**Problem**. Beneath this instruction is a listing; write out exactly the line that contains "Task: Pick the" and each line after it to the last.

☆ ☆ ☆ ☆ ☆

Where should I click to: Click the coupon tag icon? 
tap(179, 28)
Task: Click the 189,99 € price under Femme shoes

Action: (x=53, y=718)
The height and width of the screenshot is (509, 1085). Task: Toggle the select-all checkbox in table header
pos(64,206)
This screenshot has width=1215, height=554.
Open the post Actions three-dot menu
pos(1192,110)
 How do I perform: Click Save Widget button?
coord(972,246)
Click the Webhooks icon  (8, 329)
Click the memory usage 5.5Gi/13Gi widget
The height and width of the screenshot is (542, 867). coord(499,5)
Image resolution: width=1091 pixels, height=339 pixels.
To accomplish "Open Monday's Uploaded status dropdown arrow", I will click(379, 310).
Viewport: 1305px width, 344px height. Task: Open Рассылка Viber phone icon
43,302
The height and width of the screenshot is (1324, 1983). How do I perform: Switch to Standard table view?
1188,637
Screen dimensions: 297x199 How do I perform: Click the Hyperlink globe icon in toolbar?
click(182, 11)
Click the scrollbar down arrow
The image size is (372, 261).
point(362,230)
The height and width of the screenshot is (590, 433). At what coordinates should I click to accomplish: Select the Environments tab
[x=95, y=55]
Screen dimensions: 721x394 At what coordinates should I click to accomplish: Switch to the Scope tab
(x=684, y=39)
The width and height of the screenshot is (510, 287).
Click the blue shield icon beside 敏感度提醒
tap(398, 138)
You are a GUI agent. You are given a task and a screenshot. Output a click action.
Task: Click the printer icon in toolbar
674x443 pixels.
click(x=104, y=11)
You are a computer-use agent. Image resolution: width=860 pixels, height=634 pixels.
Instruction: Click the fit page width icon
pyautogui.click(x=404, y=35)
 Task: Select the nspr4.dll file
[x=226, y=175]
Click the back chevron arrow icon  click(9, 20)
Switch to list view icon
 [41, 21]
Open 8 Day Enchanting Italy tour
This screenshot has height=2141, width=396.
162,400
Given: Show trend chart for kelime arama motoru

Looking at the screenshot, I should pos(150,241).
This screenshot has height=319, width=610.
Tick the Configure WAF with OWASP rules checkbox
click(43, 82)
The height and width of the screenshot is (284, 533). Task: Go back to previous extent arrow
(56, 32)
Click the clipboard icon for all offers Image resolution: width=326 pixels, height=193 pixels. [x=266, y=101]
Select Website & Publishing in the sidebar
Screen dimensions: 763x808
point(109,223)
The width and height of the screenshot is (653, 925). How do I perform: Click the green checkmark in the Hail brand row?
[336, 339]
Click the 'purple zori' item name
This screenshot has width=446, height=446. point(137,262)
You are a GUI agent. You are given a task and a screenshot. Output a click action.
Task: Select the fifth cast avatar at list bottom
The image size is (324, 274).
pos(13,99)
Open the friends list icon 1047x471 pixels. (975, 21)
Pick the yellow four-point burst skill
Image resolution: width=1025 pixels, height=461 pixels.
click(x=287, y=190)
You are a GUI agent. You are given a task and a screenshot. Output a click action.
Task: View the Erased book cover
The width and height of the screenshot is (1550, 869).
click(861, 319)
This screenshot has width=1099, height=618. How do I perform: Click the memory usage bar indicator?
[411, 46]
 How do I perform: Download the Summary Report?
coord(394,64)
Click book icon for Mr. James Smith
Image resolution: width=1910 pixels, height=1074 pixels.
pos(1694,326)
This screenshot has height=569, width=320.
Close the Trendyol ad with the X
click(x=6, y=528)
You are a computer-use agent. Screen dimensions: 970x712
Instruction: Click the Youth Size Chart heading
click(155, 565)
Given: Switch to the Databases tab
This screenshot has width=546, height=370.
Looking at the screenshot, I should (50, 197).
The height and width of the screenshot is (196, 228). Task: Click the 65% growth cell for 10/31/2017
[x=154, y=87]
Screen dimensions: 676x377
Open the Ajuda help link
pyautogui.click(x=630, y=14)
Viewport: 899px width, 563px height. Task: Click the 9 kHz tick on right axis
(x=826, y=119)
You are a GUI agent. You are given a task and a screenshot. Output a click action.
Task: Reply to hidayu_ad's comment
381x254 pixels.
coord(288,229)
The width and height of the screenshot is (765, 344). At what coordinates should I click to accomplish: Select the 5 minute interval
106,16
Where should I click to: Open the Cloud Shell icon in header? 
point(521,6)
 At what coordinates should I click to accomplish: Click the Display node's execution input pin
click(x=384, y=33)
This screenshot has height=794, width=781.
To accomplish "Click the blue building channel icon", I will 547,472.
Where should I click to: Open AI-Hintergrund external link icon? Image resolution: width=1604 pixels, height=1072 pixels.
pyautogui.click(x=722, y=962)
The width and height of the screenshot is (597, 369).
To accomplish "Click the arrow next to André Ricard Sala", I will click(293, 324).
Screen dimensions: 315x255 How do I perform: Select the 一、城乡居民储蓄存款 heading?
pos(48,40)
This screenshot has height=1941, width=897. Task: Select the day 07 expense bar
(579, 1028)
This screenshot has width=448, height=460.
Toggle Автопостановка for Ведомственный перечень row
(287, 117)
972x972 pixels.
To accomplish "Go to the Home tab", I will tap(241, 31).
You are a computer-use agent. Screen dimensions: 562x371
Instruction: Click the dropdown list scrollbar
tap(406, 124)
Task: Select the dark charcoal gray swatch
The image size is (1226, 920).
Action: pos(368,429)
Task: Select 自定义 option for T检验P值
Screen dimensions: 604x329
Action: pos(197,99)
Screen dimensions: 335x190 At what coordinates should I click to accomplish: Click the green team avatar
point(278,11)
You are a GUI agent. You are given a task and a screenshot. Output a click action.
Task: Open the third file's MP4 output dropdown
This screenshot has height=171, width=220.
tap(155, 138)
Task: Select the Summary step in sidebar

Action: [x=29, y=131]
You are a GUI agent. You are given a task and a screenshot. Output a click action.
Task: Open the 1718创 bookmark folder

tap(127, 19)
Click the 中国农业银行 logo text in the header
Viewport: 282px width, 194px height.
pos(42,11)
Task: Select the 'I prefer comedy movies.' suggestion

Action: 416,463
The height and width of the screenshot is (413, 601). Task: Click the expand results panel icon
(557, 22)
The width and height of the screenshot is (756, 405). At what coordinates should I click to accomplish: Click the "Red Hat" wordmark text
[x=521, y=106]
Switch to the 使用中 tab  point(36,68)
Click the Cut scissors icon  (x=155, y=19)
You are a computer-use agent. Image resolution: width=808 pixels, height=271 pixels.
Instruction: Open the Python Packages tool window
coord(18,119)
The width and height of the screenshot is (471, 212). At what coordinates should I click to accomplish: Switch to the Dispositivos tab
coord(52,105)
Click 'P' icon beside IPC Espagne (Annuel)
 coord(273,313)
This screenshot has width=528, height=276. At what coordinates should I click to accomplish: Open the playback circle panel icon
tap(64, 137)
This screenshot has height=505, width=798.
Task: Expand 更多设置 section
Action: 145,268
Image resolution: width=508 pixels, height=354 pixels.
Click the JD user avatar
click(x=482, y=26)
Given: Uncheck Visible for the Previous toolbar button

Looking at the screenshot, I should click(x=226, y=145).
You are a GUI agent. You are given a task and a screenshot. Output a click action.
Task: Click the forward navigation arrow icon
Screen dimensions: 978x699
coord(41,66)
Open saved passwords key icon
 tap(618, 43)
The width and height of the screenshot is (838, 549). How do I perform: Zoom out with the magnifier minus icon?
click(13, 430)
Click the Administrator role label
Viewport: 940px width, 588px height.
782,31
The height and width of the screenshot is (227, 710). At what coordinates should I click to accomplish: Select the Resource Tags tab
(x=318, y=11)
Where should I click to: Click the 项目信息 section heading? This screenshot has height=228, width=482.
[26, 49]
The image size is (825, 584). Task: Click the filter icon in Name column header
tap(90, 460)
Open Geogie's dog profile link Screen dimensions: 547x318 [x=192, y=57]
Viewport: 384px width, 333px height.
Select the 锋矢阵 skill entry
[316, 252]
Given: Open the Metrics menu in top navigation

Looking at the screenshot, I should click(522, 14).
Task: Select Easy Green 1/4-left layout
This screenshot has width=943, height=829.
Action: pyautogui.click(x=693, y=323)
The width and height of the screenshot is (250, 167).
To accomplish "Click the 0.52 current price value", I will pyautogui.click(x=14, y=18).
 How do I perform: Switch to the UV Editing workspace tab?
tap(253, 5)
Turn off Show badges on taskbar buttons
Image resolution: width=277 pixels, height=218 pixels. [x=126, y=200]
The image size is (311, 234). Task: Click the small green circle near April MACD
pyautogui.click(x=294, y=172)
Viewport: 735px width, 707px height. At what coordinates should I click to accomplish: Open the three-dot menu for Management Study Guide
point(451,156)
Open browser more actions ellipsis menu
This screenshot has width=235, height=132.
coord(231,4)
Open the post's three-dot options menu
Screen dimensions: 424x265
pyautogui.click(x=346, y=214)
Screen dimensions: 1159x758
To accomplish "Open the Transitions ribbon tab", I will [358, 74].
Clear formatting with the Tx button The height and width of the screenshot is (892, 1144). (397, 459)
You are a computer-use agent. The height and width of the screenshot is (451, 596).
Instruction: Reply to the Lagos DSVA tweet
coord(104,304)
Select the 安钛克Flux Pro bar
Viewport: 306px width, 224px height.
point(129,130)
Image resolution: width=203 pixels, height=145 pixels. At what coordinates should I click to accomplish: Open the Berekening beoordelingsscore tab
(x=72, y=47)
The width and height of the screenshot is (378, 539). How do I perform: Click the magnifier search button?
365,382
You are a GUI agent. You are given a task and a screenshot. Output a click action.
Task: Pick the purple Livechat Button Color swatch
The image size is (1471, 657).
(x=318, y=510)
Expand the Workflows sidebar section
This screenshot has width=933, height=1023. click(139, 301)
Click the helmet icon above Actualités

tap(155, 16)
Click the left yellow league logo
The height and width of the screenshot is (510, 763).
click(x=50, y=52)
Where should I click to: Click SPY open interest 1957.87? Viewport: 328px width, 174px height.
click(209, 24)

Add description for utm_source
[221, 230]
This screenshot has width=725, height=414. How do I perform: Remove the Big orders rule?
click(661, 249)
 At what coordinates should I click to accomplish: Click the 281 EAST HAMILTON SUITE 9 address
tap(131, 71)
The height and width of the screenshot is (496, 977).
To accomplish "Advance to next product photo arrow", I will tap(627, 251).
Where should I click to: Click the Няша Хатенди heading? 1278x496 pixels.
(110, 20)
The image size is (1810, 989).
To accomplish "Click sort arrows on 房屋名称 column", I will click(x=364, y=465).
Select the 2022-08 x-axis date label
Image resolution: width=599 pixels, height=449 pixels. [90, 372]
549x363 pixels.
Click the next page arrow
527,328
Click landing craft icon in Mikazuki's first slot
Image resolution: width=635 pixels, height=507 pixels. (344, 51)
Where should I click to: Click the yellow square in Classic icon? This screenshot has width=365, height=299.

☆ ☆ ☆ ☆ ☆

**Final answer**.
Task: Pick the purple Livechat Button Color swatch
The image size is (1471, 657).
(x=318, y=510)
Expand the Workflows sidebar section
This screenshot has width=933, height=1023. click(139, 301)
Click the helmet icon above Actualités

tap(155, 16)
Click the left yellow league logo
The height and width of the screenshot is (510, 763).
click(x=50, y=52)
Where should I click to: Click SPY open interest 1957.87? Viewport: 328px width, 174px height.
click(209, 24)

Add description for utm_source
[221, 230]
This screenshot has width=725, height=414. How do I perform: Remove the Big orders rule?
click(661, 249)
 At what coordinates should I click to accomplish: Click the 281 EAST HAMILTON SUITE 9 address
tap(131, 71)
The height and width of the screenshot is (496, 977).
To accomplish "Advance to next product photo arrow", I will tap(627, 251).
Where should I click to: Click the Няша Хатенди heading? 1278x496 pixels.
(110, 20)
The image size is (1810, 989).
To accomplish "Click sort arrows on 房屋名称 column", I will click(x=364, y=465).
Select the 2022-08 x-axis date label
Image resolution: width=599 pixels, height=449 pixels. [90, 372]
549x363 pixels.
Click the next page arrow
527,328
Click landing craft icon in Mikazuki's first slot
Image resolution: width=635 pixels, height=507 pixels. (344, 51)
Where should I click to: Click the yellow square in Classic icon? This screenshot has width=365, height=299.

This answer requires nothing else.